Quanto accaduto in questi giorni ribalta di certo la situazione. È stato fatto notare, infatti, che l’uso di armi chimiche rende più difficile per la comunità internazionale accettare la ratifica di qualsiasi accordo di pace che non preveda la rimozione di Assad. Il nodo della questione oggi si pone proprio qui con il rischio di generare da un lato un pantano diplomatico e, dall’altro, l’aumento della tensione tra USA e Russia con una crescita dell’intensità dell’intervento statunitense, probabilmente anche in loco, a sostegno della caduta del regime e in chiara opposizione con l’intervento russo.

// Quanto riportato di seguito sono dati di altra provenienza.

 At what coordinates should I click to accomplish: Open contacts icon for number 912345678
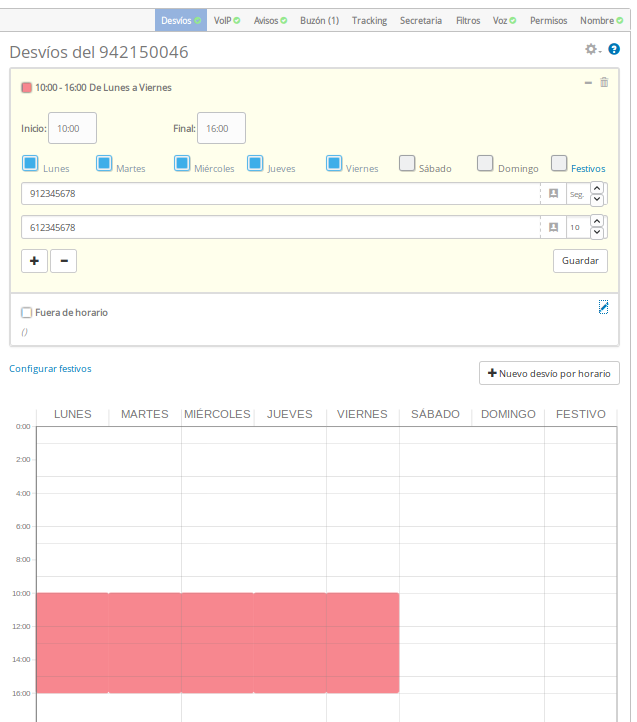[553, 194]
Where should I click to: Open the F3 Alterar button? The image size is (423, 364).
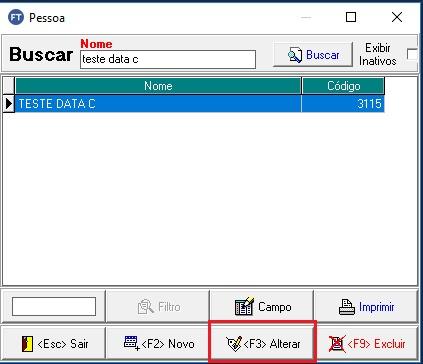(262, 343)
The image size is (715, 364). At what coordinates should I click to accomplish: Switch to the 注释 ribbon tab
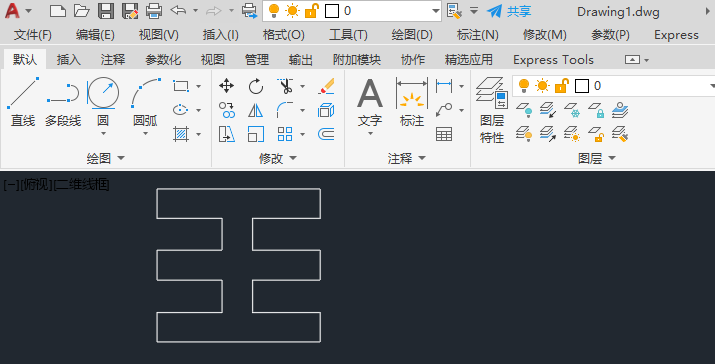[x=113, y=60]
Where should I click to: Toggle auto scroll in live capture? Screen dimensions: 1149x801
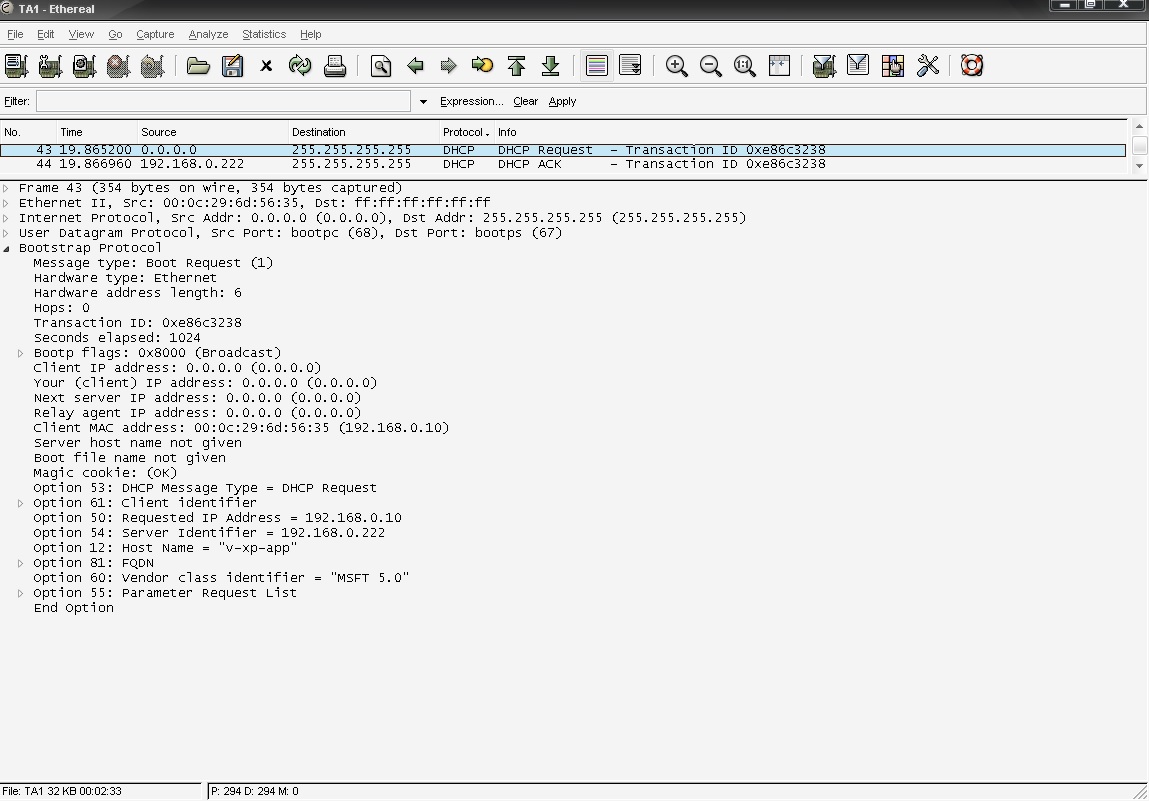[x=631, y=65]
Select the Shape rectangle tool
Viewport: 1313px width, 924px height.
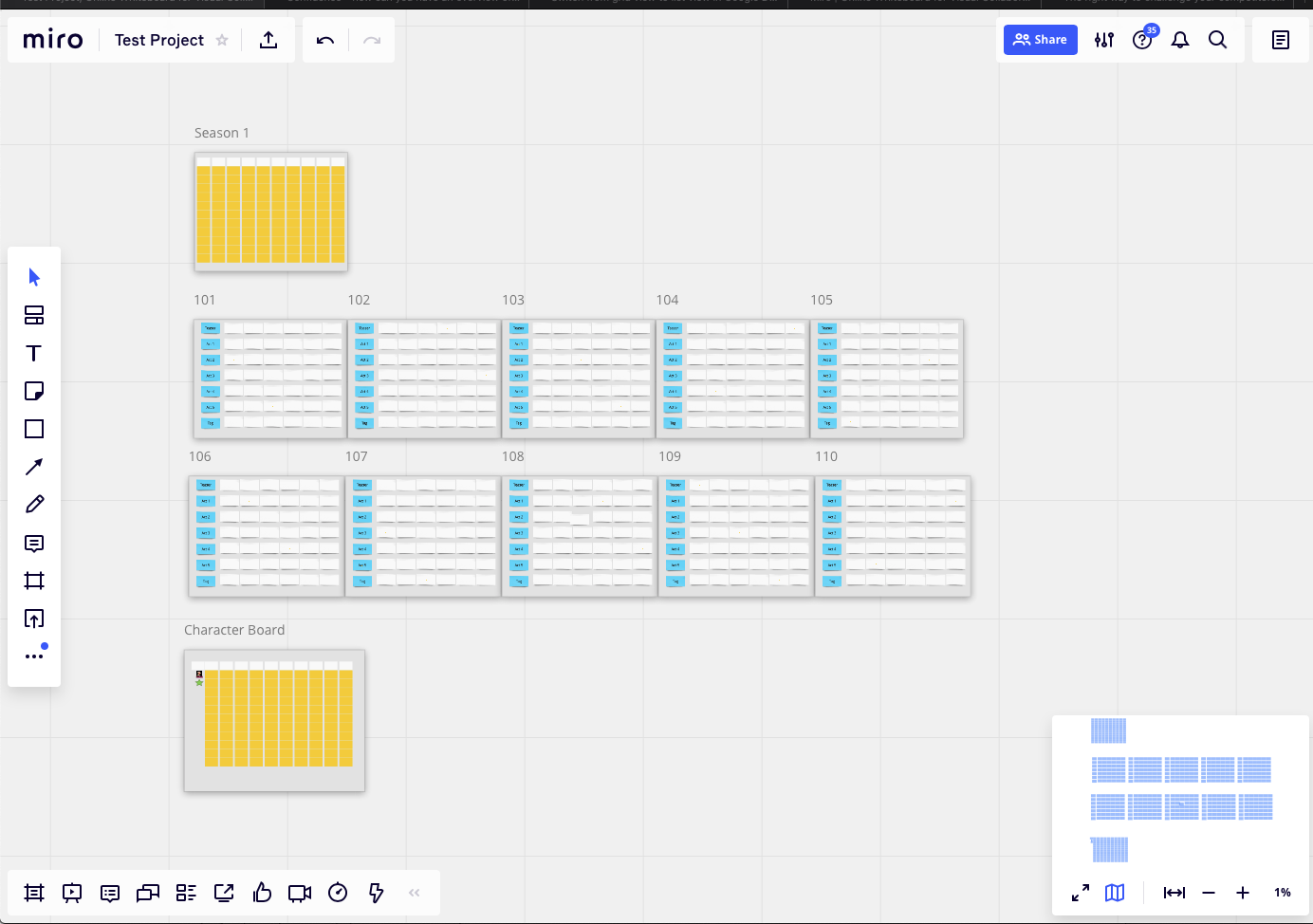(x=34, y=429)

L’attacco chimico sulla popolazione civile è avvenuto nella provincia di Idlib una delle ultime grandi roccaforti dei ribelli e, per quanto l’Organizzazione Mondiale della Sanità abbia confermato che i sintomi della popolazione colpita erano coerenti con l’esposizione a un agente nervino, probabilmente il gas Sarin, una dichiarazione del ministero della Difesa russo, in controcanto alle affermazioni di biasimo e di condanna al regime siriano arrivate dall’amministrazione statunitense e da alcuni paesi europei, afferma che quel gas, che ha ucciso decine di persone nel nord-ovest della Siria, era fuoriuscito da un deposito di armi chimiche in mano ai ribelli successivamente al bombardamento dei caccia di Assad. Un argomento utile a Putin per porre un veto a qualsiasi risoluzione di condanna in sede ONU e continuare a tenere in piedi un regime che, a parte gli ultimi eventi, sicuramente non ha brillato in termini di tutela dei diritti umani anche in condizioni di guerra.
Per adesso, per via diplomatica, Washington, Parigi e Londra hanno elaborato un progetto di risoluzione in sede Consiglio di Sicurezza U.N. che condanna l’attacco limitandosi a prevedere l’apertura di un’indagine. Sul piano delle ipotesi di interventi operativi bisognerà aspettare le evoluzioni della posizione da parte statunitense sul conflitto nel prossimo futuro. Elemento che accresce la tensione sarà la necessità del presidente statunitense di dimostrare la sua indipendenza dalle accuse di sostegno alle politiche russe.
È certo, però, che la guerra in Siria continua a far strage di civili e il territorio siriano diviene sempre di più un territorio senza popolo, una polveriera che esplode spazzando via civili, trasformati in cadaveri o profughi, per lasciare spazio alla terra bruciata utile forse ad interessi che hanno il sapore di tutto fuorche il diritto alla vita dell’essere umano.